Every line of the data that includes "list" should be copied out.

[[ DATASET RECORDS open ]]

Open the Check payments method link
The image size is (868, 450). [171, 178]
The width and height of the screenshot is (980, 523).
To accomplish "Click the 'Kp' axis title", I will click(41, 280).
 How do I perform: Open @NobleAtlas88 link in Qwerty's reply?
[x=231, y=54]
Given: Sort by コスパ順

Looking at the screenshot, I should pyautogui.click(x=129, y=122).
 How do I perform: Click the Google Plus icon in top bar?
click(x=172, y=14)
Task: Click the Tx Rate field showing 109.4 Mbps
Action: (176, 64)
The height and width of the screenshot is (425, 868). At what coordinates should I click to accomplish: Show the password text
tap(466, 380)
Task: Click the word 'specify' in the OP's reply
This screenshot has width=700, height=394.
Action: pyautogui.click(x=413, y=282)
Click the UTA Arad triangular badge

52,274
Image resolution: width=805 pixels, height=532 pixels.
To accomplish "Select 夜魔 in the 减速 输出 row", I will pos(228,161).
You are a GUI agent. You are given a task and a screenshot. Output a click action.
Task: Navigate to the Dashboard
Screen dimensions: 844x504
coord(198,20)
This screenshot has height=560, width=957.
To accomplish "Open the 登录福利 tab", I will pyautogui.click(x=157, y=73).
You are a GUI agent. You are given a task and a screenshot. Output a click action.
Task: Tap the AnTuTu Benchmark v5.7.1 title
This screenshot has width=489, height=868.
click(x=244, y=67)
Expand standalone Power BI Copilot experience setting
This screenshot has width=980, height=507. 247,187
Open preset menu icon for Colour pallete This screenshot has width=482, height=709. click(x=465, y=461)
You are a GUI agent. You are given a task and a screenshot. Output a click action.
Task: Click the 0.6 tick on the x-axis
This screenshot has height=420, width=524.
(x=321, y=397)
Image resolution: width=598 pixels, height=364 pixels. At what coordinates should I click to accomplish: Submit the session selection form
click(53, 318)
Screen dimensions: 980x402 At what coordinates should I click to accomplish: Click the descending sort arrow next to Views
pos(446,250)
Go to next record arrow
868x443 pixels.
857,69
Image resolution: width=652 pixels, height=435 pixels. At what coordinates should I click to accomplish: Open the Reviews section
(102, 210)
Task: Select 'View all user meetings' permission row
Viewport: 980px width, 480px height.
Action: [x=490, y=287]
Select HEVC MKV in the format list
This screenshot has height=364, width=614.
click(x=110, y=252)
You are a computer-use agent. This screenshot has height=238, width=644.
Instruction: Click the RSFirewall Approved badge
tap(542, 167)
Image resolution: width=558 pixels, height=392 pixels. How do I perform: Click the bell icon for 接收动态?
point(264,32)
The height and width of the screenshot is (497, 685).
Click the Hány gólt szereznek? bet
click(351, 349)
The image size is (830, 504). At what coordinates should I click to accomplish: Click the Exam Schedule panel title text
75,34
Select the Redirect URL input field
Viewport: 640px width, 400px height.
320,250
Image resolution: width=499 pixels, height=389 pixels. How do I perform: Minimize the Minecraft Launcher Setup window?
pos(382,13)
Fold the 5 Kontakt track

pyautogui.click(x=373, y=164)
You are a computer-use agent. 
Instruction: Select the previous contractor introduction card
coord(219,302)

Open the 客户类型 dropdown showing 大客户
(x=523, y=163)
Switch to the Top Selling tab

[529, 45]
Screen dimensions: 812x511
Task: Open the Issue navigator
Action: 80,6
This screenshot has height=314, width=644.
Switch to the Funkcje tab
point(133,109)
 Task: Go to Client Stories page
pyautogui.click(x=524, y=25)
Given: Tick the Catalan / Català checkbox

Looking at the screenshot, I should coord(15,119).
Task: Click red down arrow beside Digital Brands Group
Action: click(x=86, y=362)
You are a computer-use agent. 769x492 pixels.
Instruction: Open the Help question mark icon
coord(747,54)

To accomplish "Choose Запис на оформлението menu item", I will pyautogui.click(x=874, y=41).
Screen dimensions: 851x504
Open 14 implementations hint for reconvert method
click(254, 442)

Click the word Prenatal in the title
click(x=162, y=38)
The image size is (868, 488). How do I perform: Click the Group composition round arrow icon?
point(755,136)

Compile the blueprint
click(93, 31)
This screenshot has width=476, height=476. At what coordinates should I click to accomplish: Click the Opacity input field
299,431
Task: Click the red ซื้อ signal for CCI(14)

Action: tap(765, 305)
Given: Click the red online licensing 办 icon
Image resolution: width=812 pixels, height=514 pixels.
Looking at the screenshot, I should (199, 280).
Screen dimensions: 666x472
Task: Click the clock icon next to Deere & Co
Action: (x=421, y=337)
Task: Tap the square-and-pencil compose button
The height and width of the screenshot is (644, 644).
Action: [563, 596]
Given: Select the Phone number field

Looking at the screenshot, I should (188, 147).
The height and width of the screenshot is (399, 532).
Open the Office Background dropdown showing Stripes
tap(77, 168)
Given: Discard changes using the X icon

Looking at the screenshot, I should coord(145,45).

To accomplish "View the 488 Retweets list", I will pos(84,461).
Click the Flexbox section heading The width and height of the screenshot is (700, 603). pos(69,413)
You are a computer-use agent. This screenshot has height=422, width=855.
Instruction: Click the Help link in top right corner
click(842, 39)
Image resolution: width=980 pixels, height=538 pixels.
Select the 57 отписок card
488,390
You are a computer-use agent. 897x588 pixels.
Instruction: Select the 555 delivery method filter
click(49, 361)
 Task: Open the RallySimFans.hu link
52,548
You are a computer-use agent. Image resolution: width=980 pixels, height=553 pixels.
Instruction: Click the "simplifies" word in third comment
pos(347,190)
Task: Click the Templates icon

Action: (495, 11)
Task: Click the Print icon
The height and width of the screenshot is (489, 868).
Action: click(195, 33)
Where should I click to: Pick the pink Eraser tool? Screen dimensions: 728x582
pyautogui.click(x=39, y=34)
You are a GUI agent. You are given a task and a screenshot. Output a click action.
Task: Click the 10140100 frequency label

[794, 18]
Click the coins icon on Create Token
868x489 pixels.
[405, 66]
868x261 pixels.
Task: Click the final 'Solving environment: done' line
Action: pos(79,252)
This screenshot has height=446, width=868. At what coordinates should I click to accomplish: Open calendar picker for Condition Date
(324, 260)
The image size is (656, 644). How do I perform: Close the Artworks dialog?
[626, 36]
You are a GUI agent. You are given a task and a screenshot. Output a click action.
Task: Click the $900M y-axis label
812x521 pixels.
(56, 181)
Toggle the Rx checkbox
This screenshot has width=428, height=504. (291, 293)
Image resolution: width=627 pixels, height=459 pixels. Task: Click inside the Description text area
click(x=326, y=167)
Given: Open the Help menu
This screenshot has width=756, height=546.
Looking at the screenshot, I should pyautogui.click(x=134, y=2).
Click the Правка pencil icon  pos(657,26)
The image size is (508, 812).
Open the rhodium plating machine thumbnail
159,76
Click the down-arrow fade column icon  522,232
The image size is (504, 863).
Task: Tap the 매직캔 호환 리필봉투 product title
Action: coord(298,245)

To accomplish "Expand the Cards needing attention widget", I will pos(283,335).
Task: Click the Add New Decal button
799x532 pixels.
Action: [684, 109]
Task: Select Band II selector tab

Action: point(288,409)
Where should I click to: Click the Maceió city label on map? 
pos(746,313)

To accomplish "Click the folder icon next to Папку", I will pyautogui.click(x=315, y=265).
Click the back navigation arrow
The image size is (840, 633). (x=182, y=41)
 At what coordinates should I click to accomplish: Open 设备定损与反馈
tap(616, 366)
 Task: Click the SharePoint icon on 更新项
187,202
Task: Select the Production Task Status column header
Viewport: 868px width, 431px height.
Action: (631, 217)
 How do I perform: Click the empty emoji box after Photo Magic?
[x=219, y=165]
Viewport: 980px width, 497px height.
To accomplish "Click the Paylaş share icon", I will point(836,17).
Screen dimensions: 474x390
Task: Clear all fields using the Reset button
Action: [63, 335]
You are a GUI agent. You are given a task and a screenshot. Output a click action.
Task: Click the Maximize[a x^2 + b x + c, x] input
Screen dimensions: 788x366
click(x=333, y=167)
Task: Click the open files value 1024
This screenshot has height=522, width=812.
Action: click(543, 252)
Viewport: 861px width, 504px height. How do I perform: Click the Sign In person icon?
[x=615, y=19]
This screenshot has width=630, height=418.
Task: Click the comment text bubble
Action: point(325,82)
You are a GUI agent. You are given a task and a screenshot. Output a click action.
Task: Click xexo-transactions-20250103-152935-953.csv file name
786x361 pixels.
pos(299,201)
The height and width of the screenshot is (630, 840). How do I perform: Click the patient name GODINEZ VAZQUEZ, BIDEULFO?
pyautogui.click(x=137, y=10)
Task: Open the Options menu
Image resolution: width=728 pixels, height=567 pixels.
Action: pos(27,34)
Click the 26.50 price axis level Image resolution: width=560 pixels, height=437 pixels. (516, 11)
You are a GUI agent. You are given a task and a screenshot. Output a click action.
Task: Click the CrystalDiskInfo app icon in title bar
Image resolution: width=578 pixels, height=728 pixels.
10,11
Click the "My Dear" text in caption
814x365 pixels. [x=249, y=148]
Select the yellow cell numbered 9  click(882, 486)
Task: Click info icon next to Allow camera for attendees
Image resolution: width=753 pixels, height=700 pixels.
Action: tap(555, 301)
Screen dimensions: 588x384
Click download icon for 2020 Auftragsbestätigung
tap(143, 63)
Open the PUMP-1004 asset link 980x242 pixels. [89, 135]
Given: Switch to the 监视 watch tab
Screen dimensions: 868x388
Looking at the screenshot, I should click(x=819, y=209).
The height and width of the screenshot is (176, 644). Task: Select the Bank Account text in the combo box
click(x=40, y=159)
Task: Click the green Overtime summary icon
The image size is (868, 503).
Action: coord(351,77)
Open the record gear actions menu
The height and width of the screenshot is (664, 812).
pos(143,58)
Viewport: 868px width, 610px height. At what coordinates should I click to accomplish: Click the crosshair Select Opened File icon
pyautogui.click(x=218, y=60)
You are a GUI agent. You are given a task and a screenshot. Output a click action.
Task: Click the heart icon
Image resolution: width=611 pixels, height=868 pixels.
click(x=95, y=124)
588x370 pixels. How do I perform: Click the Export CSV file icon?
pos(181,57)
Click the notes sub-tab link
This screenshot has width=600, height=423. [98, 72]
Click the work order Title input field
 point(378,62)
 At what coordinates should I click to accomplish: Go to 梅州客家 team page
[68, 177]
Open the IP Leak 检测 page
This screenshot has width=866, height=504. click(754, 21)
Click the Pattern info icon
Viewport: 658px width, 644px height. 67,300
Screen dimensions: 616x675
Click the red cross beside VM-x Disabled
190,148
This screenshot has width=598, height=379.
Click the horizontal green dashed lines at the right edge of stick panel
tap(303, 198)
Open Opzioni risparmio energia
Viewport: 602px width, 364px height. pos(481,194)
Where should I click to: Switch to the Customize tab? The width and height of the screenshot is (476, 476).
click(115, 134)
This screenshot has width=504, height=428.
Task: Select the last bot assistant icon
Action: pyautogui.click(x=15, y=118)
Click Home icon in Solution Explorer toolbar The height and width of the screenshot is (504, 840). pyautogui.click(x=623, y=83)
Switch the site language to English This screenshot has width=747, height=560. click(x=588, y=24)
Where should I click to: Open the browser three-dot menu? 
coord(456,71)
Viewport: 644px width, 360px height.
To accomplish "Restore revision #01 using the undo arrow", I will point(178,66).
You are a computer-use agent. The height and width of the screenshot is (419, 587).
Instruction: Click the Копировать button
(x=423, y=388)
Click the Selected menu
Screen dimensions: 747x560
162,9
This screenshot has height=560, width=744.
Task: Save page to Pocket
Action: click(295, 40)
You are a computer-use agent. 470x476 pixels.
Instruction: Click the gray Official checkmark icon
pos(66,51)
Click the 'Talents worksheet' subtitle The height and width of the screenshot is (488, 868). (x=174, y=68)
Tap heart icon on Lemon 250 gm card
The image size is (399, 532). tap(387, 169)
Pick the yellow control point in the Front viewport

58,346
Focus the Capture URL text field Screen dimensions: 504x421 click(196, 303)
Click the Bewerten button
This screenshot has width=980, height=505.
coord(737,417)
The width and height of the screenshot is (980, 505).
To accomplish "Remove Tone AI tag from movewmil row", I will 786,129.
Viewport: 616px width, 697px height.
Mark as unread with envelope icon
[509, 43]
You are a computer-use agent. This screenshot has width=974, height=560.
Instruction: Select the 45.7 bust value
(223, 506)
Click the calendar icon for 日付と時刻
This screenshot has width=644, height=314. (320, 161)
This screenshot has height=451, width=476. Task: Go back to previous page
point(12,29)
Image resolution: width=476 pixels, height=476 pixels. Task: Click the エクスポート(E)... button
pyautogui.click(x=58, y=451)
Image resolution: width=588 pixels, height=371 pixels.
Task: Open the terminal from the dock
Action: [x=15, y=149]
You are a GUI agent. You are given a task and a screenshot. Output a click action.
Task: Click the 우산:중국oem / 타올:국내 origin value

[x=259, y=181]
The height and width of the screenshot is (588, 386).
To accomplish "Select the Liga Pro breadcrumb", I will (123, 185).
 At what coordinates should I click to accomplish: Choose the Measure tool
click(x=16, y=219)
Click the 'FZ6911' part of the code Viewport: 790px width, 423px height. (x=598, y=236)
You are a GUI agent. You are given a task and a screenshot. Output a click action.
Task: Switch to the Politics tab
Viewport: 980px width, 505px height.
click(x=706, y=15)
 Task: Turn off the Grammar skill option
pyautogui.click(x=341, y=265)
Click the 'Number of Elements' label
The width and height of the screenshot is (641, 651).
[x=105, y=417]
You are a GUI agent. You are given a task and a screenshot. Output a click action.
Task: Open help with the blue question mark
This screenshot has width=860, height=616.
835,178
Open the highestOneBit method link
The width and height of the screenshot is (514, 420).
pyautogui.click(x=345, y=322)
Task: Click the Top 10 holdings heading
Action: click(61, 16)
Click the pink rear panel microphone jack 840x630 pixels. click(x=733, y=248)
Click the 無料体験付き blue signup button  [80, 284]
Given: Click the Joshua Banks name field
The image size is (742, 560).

[[ DATASET RECORDS closed ]]

▸ **RESPONSE TO THE EXERCISE**:
Select HEVC MKV in the format list
To accomplish "View the 488 Retweets list", I will pos(84,461).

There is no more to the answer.